**Exercise prompt:** Copy out, exactly, the first line of the entries below and every line after it through the one containing "6 [tab] (114, 1542)".

**Entries supplied:**

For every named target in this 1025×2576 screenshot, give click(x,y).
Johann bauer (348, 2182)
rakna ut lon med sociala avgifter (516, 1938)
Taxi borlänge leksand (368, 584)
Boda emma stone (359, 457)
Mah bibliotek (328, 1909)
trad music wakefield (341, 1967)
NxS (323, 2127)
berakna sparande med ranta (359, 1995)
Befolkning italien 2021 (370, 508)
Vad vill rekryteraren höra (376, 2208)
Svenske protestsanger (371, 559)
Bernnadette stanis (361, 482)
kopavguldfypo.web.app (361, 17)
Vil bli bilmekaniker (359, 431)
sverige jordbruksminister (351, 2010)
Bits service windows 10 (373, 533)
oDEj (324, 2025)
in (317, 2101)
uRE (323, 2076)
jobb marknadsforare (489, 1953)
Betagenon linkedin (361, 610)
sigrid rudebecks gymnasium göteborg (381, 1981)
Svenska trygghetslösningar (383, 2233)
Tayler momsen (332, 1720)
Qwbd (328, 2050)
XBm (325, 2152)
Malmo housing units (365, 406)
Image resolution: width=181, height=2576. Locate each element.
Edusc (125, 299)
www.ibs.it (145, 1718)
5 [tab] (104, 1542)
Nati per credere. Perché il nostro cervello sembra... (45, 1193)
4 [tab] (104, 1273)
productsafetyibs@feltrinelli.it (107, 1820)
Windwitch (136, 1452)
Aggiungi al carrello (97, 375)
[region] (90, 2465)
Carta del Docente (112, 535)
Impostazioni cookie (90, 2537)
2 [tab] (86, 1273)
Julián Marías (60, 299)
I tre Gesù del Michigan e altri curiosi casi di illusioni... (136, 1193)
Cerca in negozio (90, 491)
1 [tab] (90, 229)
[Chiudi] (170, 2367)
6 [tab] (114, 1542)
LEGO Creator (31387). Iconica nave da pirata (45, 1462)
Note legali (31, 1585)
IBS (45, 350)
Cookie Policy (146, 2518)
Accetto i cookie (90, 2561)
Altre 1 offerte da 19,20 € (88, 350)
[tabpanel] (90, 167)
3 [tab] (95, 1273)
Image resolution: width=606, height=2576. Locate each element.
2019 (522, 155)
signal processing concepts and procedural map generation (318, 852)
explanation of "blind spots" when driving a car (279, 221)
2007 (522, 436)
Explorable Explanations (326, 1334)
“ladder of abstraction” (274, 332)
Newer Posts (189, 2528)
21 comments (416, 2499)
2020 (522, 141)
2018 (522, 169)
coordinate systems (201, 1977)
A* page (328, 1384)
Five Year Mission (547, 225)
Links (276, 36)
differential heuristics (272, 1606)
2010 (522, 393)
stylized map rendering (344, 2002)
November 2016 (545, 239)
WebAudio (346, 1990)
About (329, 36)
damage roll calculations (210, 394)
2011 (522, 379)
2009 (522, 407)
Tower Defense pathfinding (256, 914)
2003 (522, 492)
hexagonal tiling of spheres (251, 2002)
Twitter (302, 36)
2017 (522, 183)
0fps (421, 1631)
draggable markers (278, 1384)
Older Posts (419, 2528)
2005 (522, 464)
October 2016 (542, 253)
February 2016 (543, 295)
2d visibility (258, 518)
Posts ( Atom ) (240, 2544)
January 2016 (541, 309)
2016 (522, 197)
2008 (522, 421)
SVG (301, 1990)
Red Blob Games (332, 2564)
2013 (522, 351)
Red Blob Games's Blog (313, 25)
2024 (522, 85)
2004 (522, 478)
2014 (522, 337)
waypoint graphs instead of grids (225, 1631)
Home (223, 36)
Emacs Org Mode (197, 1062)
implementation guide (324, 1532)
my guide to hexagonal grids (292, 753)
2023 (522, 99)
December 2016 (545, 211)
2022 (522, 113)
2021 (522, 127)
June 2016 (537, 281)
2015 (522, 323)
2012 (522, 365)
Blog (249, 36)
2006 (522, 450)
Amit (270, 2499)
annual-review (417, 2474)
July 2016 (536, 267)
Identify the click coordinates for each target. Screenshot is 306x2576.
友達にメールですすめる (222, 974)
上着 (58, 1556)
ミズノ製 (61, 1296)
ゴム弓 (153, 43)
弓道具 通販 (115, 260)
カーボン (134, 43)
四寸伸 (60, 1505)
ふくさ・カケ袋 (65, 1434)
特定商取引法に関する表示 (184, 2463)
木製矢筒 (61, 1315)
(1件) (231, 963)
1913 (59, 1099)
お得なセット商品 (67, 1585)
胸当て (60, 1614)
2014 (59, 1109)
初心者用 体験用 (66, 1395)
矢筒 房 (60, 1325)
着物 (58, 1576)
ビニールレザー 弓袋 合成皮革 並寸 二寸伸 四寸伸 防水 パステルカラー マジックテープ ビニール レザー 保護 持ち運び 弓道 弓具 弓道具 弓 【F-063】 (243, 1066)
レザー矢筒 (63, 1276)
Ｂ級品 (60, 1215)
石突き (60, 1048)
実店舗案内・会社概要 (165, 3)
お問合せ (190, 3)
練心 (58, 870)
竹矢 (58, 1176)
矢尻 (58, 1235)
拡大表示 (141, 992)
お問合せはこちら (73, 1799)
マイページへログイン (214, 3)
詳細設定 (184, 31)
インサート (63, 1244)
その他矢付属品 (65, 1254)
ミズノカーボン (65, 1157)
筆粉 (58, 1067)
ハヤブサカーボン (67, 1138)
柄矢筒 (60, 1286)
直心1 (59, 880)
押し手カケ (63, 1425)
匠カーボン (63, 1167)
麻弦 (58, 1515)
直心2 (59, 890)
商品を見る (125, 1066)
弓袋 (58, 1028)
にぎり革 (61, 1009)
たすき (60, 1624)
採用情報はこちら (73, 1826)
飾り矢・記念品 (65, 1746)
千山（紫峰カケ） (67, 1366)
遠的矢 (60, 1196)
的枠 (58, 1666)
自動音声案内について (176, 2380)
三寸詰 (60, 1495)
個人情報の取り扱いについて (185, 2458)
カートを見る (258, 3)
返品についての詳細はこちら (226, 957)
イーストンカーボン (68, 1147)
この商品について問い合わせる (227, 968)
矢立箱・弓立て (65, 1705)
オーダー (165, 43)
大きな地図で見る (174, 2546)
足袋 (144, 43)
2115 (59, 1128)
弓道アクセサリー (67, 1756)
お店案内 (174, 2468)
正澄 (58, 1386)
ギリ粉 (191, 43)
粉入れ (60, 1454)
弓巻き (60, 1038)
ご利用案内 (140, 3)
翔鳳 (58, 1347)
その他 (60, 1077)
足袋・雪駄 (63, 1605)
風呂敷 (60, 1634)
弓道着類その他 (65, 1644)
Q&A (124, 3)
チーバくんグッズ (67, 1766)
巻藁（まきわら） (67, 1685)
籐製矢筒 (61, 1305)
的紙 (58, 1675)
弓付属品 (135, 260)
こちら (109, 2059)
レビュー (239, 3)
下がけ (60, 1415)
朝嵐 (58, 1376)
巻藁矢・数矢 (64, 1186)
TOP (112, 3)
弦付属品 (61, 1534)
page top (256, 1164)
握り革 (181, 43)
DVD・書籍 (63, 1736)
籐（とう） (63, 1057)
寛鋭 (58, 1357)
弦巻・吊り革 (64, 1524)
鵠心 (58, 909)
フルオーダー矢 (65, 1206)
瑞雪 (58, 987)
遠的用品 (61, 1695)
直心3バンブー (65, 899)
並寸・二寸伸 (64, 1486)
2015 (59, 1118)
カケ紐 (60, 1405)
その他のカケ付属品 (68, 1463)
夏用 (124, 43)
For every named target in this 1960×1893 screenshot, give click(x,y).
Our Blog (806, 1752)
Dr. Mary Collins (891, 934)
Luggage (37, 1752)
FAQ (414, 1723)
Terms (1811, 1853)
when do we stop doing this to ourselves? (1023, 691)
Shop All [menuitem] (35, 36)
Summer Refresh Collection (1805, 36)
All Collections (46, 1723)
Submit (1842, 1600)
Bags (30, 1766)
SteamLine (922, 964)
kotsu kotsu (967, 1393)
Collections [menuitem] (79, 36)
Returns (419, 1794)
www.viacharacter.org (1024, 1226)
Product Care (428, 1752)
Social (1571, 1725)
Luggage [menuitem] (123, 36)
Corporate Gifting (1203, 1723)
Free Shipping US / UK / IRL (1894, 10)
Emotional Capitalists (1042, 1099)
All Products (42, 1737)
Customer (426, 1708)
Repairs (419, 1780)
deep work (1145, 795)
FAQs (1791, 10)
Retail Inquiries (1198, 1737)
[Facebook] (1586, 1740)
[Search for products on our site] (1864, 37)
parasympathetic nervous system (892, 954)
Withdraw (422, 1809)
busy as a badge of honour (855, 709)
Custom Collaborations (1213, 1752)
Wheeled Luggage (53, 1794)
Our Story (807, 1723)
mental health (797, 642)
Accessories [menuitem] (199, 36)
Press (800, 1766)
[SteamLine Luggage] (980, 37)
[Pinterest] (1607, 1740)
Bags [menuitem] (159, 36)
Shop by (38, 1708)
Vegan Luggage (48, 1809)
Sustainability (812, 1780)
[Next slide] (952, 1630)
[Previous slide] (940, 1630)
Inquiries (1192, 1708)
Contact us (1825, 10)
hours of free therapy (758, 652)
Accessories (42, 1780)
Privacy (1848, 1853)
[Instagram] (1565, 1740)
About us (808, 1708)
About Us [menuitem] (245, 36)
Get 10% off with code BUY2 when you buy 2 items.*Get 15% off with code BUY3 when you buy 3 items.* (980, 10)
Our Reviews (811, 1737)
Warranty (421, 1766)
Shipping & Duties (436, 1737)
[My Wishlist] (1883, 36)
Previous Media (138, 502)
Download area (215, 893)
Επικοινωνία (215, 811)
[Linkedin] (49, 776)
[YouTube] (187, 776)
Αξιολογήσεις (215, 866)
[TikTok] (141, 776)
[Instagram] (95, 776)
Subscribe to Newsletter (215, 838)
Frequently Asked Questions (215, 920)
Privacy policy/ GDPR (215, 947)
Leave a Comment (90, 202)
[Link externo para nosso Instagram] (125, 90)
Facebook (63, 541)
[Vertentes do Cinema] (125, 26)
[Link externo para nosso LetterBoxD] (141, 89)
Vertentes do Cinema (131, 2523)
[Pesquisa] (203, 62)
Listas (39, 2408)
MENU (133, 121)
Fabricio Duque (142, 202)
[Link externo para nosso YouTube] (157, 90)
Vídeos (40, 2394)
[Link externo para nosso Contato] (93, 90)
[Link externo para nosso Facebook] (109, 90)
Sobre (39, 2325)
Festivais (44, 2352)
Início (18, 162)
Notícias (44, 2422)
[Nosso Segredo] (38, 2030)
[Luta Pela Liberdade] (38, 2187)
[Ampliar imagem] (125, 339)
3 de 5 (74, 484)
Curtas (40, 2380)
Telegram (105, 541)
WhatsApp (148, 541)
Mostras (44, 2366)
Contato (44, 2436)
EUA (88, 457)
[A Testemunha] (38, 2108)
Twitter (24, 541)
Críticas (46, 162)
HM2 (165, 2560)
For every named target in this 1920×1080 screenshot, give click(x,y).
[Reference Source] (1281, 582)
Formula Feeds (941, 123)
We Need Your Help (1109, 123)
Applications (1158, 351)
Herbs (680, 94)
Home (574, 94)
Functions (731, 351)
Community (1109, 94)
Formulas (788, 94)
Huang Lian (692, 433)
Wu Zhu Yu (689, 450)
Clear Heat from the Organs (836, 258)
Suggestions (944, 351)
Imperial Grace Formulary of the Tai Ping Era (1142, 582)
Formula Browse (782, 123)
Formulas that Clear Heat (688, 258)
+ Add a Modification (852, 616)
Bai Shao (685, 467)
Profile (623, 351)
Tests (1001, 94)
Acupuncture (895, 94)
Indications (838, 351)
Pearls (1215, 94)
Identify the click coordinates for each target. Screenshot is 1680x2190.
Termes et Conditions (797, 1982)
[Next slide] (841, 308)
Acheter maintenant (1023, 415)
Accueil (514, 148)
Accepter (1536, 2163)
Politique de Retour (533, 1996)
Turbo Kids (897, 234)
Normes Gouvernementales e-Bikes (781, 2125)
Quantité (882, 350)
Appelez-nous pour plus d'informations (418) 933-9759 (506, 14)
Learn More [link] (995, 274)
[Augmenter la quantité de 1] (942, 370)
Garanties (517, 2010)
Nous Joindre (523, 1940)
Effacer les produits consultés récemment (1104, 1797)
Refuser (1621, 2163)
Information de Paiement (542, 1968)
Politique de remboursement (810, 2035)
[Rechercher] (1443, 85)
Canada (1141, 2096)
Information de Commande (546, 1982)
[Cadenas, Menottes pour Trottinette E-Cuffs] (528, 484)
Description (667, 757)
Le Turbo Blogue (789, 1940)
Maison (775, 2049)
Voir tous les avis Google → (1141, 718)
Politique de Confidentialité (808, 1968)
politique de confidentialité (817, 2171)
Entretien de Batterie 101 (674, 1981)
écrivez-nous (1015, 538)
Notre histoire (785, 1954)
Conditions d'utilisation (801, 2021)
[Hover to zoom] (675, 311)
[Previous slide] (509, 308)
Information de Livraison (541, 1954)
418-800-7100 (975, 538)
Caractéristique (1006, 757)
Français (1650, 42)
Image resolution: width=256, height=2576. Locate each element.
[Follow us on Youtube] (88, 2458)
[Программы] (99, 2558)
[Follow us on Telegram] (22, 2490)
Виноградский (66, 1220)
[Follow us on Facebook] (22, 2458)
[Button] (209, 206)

**Answer to the problem:**
For every named target in this 1025×2576 screenshot, give click(x,y).
Johann bauer (348, 2182)
rakna ut lon med sociala avgifter (516, 1938)
Taxi borlänge leksand (368, 584)
Boda emma stone (359, 457)
Mah bibliotek (328, 1909)
trad music wakefield (341, 1967)
NxS (323, 2127)
berakna sparande med ranta (359, 1995)
Befolkning italien 2021 (370, 508)
Vad vill rekryteraren höra (376, 2208)
Svenske protestsanger (371, 559)
Bernnadette stanis (361, 482)
kopavguldfypo.web.app (361, 17)
Vil bli bilmekaniker (359, 431)
sverige jordbruksminister (351, 2010)
Bits service windows 10 (373, 533)
oDEj (324, 2025)
in (317, 2101)
uRE (323, 2076)
jobb marknadsforare (489, 1953)
Betagenon linkedin (361, 610)
sigrid rudebecks gymnasium göteborg (381, 1981)
Svenska trygghetslösningar (383, 2233)
Tayler momsen (332, 1720)
Qwbd (328, 2050)
XBm (325, 2152)
Malmo housing units (365, 406)
Image resolution: width=181, height=2576. Locate each element.
Edusc (125, 299)
www.ibs.it (145, 1718)
5 [tab] (104, 1542)
Nati per credere. Perché il nostro cervello sembra... (45, 1193)
4 [tab] (104, 1273)
productsafetyibs@feltrinelli.it (107, 1820)
Windwitch (136, 1452)
Aggiungi al carrello (97, 375)
[region] (90, 2465)
Carta del Docente (112, 535)
Impostazioni cookie (90, 2537)
2 [tab] (86, 1273)
Julián Marías (60, 299)
I tre Gesù del Michigan e altri curiosi casi di illusioni... (136, 1193)
Cerca in negozio (90, 491)
1 [tab] (90, 229)
[Chiudi] (170, 2367)
6 [tab] (114, 1542)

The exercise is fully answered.